'Islam en cultuur niet de wortel van Arabisch seksisme'
Marco Visser −
© Thinkstock. Een vrouw in een Afghaanse boerka.
De bron van vrouwenonderdrukking in het Midden Oosten is niet de islam, de Arabische cultuur of vermeende vrouwenhaat. Het verschijnsel is niet typisch Arabisch en heeft Europese wortels, betoogt Max Fisher, buitenlanddeskundige van het Amerikaanse magazine The Atlantic.
Ze zou Arabische mannen demoniseren, vrouwen neerzetten als zielige Oriëntaalse schepseltjes en aanzetten tot racisme. De Amerikaans-Egyptische journaliste Mona Eltahawy heeft minder hectische dagen gekend sinds ze eerder deze week met haar verhaal 'Why Do They Hate Us' op de cover van Foreign Policy verscheen. "Ja, ze haten ons. Dat moet worden gezegd', verkondigde ze in haar artikel.
Maar is het wel zo eenvoudig? vraagt Fisher zich af. En wie zijn 'ze'? De Egyptenaren die bijna allemaal op een man stemden zodat slechts twee procent van de landsbestuurders vrouw is? Zijn het soms de Tunesiërs? Zij kozen een parlement dat voor 27 procent uit vrouwen bestaat, zo'n tien procent meer dan in de Verenigde Staten.
Niet alleen Arabisch Vrouwenonderdrukking komt niet alleen voor in de Arabische wereld, zegt Fisher. In de niet-Arabische gemeenschappen in Afrika en Zuid Azië zijn vrouwen er vaak net zo slecht aan toe, of zelfs slechter. Ja, Arabische landen staan laag genoteerd in onderzoeken naar vrouwenrechten, erkent Fisher. "Maar misschien niet zo laag als je zou denken."
Onderaan de ranglijst van het World Economic Forum bijvoorbeeld zijn Zuid Azië en de Afrikaanse sub-Sahara beter vertegenwoordigd dan de Arabische landen. Fisher herinnert zich ook een onderzoek van Newsweek waarin alleen Jemen en Saoedie Arabië tot de Arabische laagvliegers behoorden. "Dat is niet om de ernst en omvang van het probleem in de Arabische wereld te relativeren, maar wel een teken dat vrouwenhaat en Arabisch niet zo synoniem aan elkaar zijn als we soms denken."
Koloniaal verband Ras, religie of etniciteit, daar ligt de oorzaak van de vrouwenonderdrukking niet, stelt Fisher. Eerder ziet hij een koloniaal verband. "Enkele van de meest prominente grondleggers van de geïnstitutionaliseerde Arabische vrouwenonderdrukking waren niet Arabisch. Ze waren Turks, Brits of Frans. De buitenlanders heersten eeuwenlang over het gebied, manipuleerden de culturen om hun eigen dominantie veilig te stellen."
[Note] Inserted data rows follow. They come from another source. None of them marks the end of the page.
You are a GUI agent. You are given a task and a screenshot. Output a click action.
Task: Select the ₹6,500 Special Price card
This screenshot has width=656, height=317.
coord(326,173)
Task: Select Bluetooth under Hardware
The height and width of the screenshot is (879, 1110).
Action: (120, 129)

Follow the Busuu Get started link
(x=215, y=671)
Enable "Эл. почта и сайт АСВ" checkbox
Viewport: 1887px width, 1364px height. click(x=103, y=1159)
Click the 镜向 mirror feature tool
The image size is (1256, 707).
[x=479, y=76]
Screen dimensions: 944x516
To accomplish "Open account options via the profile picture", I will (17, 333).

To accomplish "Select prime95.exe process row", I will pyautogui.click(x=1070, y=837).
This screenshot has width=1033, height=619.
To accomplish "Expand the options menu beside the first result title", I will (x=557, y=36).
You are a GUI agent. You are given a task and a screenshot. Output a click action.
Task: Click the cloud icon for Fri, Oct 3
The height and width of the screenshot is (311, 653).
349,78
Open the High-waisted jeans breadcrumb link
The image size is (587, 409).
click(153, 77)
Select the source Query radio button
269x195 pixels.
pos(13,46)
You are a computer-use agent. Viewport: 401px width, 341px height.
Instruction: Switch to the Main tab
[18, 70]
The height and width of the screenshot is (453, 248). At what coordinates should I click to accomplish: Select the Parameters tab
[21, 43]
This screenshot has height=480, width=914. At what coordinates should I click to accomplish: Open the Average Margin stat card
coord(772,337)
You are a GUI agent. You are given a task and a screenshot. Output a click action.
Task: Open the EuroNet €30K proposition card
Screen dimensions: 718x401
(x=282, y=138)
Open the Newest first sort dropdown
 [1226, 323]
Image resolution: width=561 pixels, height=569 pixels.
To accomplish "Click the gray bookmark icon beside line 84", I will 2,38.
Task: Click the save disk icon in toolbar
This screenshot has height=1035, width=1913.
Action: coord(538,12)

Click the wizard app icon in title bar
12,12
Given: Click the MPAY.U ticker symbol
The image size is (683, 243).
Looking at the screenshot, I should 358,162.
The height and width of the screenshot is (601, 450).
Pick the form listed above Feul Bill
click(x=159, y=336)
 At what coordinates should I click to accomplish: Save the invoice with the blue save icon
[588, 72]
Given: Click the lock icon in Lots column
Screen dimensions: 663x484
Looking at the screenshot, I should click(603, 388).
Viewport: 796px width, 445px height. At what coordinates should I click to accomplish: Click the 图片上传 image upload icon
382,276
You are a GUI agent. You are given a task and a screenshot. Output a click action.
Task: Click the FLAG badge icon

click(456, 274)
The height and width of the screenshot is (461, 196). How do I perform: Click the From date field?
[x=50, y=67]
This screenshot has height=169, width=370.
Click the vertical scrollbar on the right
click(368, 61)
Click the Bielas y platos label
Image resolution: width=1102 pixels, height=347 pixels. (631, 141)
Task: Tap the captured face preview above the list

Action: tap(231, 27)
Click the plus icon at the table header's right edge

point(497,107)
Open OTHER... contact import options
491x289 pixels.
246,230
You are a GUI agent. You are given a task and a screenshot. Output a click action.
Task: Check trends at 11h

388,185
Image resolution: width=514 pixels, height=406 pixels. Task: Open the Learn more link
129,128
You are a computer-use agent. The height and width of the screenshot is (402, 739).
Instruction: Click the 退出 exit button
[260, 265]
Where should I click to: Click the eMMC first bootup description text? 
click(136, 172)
Om de mannen rustig te houden, gaven de kolonisten hen absolute macht over vrouwen, zegt Fisher. "De buitenlandse overheersers regeerden de publieke ruimte, de lokale mannen heersten over hun huishoudens, vrouwen hadden niks." Religieuze leiders die zich sterk maakten voor de superieure positie van de man, kregen alle ruimte van de overheersers, doceert Fisher. "Dit is voor een groot deel de reden waarom vrouwenhaat zich zo wijd verbreidde in de moslimwereld."
Fisher stelt dat de kolonisten de 'patriarchale overeenkomst' ook toepasten in de andere gebieden waar vrouwen nog altijd lijden onder repressie; de sub-Sahara en Zuid Azië. Toen de overheersing van de Arabische gebieden vorige eeuw op haar einde liep en het Westen seculiere leiders in het zadel hielp, veranderde islamitische orthodoxie in een manier om zich af te zetten tegen de kolonisten. Wederom waren vrouwen hiervan het slachtoffer.
Arab brother, western sister De postkoloniale verhoudingen spelen nog altijd een rol als westerlingen moslims de les willen lezen over vrouwenrechten, denkt Fisher. Hij haalt daarvoor de uitspraak 'My Arab brother before my Western sister' aan. Feminisme is in de ogen van veel Arabieren een Westers idee. "Na eeuwen van Westers kolonialisme, bombardementen, invasies en bezetting kunnen Arabische mannen de roep om gelijkheid tussen mannen en vrouwen afdoen als een soort dictaat... Hoe harder onze roep om meer gelijkheid tussen de seksen, des te gemakkelijker kunnen ze van tafel worden geveegd."
Net als de medestanders van Mona Eltawahy vindt Fisher dat de patriarchale Arabische gemeenschappen wakker geschud moeten worden om te laten zien welke schade zij aanbrengen. Maar Eltahawy wordt met haar Amerikaanse uitspraak van het Engels niet gezien als Oriëntaalse zuster. Haar artikel valt dan ook niet in vruchtbare aarde, concludeert Fisher.